Red Steel 2 is the sequel to the incredibly mediocre and drab Wii launch title Red Steel. With the memory of the first game fading away Ubisoft did the right thing and rebooted the series, moving away from the Yakuza concept in favour of something more original. Red Steel 2 takes place in a setting reminiscent of the TV show Firefly where Western and Eastern cultures have fused together to create an Asian Wild West world where men battle each other with Six-shooters and Katana's. The developers rectified many if not all the issues with the original game, Red Steel 2 is better than the first in every conceivable way.
Red Steel had control issues due to the Wii remote, the aiming was inaccurate and the sword play just did not work at all with unresponsive controls deciding the outcome by chance. It would be wrong to blame all of the problems in the original Red Steel on controls, even if Red Steel had been on the PS2 the poor gameplay and design would ultimately purge the game into the Average at best category. With the motion + add on the Wii controller is only now living up to its potential, Red Steel 2 was to be the game to live up to said potential but to be honest it is only half way there.

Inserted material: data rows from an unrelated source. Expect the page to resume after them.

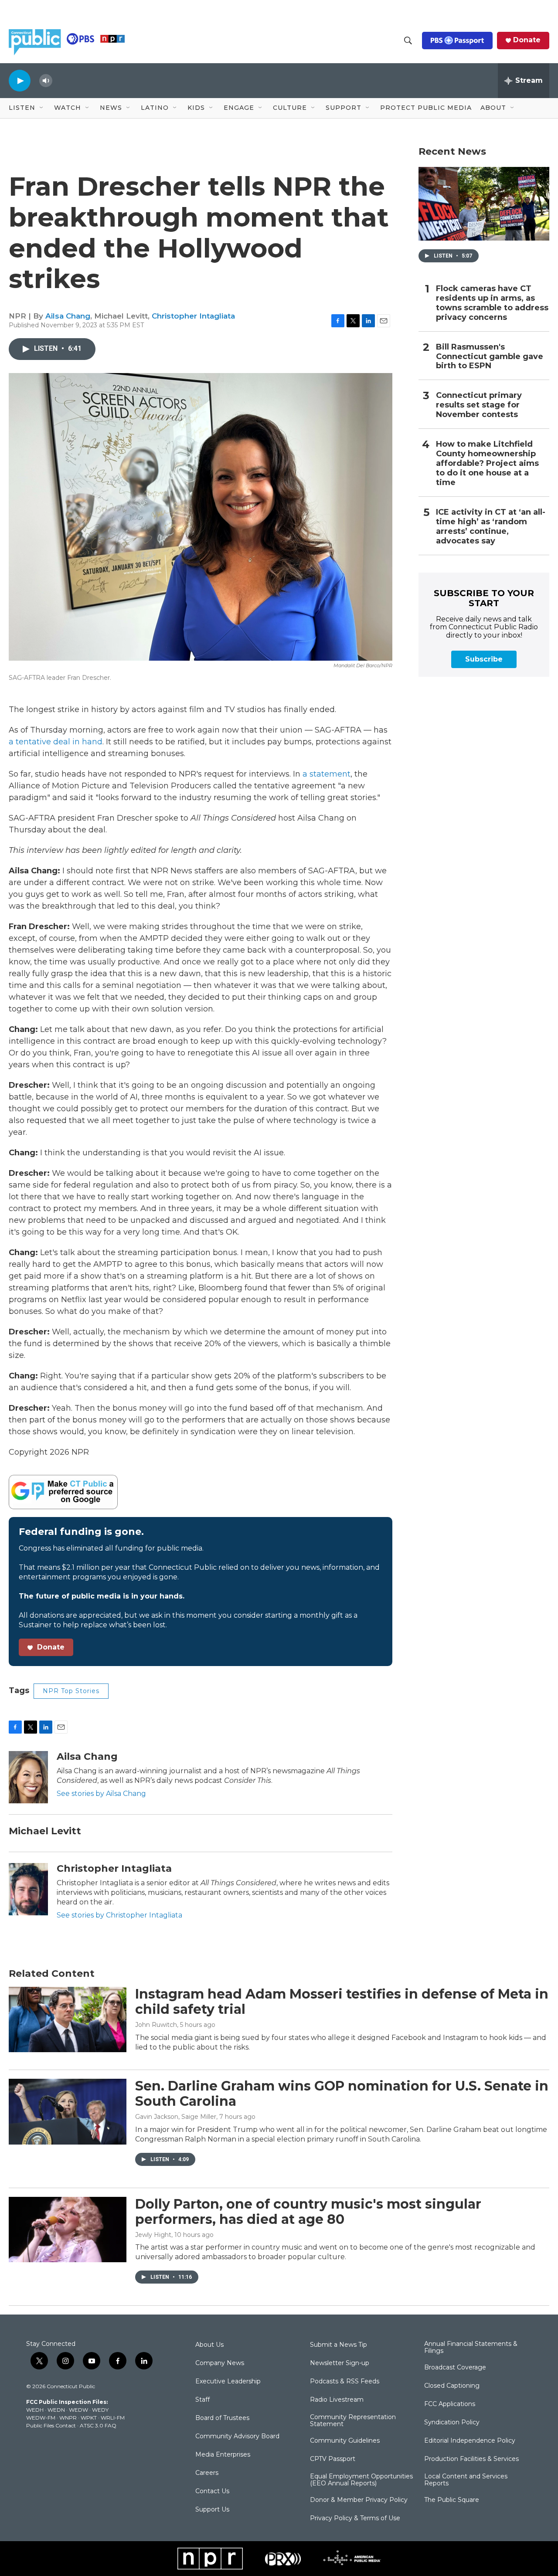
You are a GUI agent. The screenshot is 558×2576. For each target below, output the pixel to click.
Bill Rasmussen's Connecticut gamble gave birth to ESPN (489, 357)
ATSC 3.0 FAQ (98, 2425)
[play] (20, 80)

The motion + makes your gun aim perfectly and while the sword combat is accurate it still boils downs to flinging your arm from side to side like you are at a Piñata party.
The cel-shaded graphical style of the game makes it more visually appealing and attractive than its predecessor but as far as the Wii is concerned anything aiming for a realistic style may as well not bother.
The story and narrative structure is linear with the gist of it boiling down to “go here, do this, come back for your next mission”, a repetitive structure which gives the player the same set of tasks again and again, this problem falls on the side missions with each one being a variant of “destroy x number of these, find x number of these, kill x number of bad guys”. It comes down to is the game needlessly padding itself out. Take the side missions away and the game becomes short, and not Portal short where the game is no longer than it needs to be, Red Steel 2 is the type of short where you feel there is some wasted potential.
A lot of the potential is lost in the lack of challenge provided. The upgrades can over power your character making him near invincible. The sword techniques you learn is where all challenge is lost, half way through the game you learn a move called The Tiger, a move capable of blocking all attacks and breaking the enemies guard, once you have this technique the game becomes an exercise tool for your arm, even bosses bow down to the power of The Tiger.
I do like Red Steel 2 but it often comes off as being designed by a committee following a check list. Quick Time Events are used in one cut scene just for the sake of it. Many things in Red Steel 2 seem to be there for the sake of it. Maybe the developers had to pass a cliché test before the game could be released.
Despite all the flaws Red Steel 2 is still one of the stronger 3rd party titles on the Wii.